Dominion Resources, Inc., based in Richmond, is gathering information and conducting surveys to assess the viability of the project, dubbed the Southeast Reliability Project. The company is sending out letters to landowners in three states, requesting permission to enter property and conduct surveys.
Dominion Transmission, a subsidiary of Dominion Resources, would build the project, at an estimated cost of $2 billion. Companies seeking to build natural gas pipelines must obtain approval from the Federal Energy Regulatory Commission (FERC).
FERC requires an “open-season process” to ensure that interested parties are made aware of new pipeline projects and to determine if there is sufficient customer interest to pursue projects. Dominion Transmission issued a non-binding open-season notice for the project on April 16.
In an email, Dominion Communications manager Frank Mack wrote, “This much-needed natural gas infrastructure would better serve existing customer demand, improve service reliability and allow for customer growth and economic development along the route. The project also would improve gas supply for Mid-Atlantic markets, thereby promoting price stability and enhancing economic opportunity.”
The proposed pipeline would begin in Harrison County and terminate in Lumberton, North Carolina. A map of the proposed pipeline shows it passing through northern Pocahontas County, generally following Route 250, and into Highland County, Virginia.
“Right now it’s just preliminary,” said Dominion representative Frank Mack. “We’re not even sure if we’re going to do it yet.”
If built along the proposed route, the 42-inch pipeline would pass through both private and public lands, including the Monongahela National Forest. As currently plotted, the pipeline would cross the Greenbrier River, the headwaters of Shavers Fork and several other waterways in Pocahontas County.

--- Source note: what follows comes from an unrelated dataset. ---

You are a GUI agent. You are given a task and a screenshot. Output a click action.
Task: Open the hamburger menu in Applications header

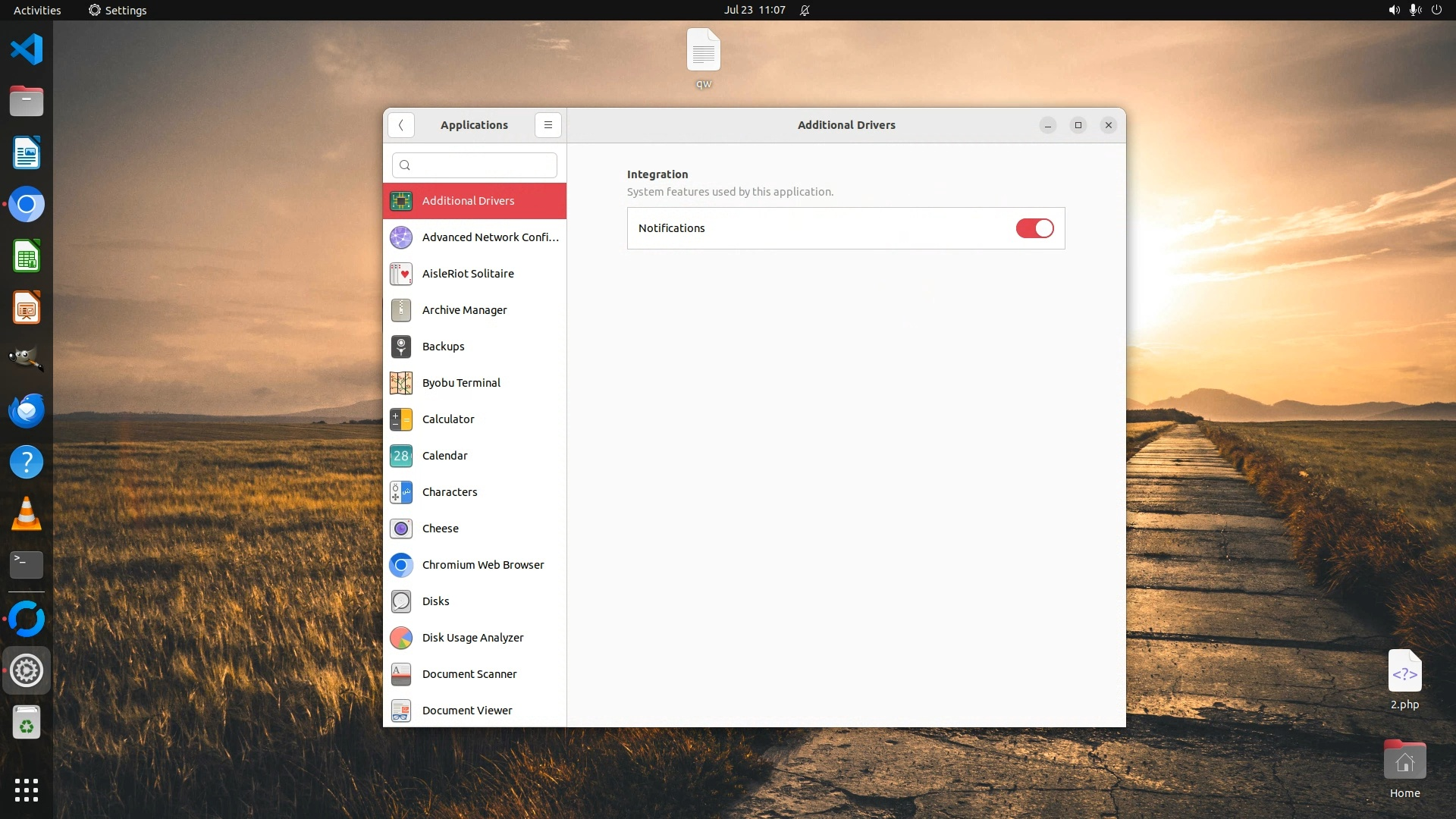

Jack Tribble, U.S. Forest Service District Ranger for the Greenbrier District, through which the proposed pipeline passes, said he had received no formal notice of the pipeline proposal, although he had received an email about it on Monday.

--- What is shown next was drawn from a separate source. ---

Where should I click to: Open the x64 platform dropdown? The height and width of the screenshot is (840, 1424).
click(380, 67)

A letter sent to affected Virginia residents states that the purpose of the pipeline is to “increase the availability of natural gas supplies in parts of the Southeast, including Virginia, thereby helping promote stable energy prices and economic development.”
While the letter implies the gas will be for domestic use, Dominion is in the process of obtaining government approval to export natural gas. Last September, the Obama administration granted a Dominion request for permission to export natural gas from a facility in Maryland. On May 15, in its quest to export natural gas to Japan and India, the company cleared another major hurdle when it received a favorable environmental review for the export operation from FERC.
The Pocahontas Times asked Dominion specifically if gas transported by the proposed pipeline would be exported. Mack’s email response did not address the issue of gas exports.
“The pipeline would provide improved domestic supply of natural gas for power generation and for industrial, commercial and residential energy consumers,” he wrote.
Mack said Dominion would know by the end of the year if it plans to pursue the project.
“Surveying will occur as early as this summer,” he wrote. “If Dominion decides to pursue the project, then it will submit a pre-filing request with the Federal Energy Regulatory Commission by the end of the year. If the project is approved, we would anticipate project construction in 2017 and 2018, with service to our customers beginning as early as the end of 2018.”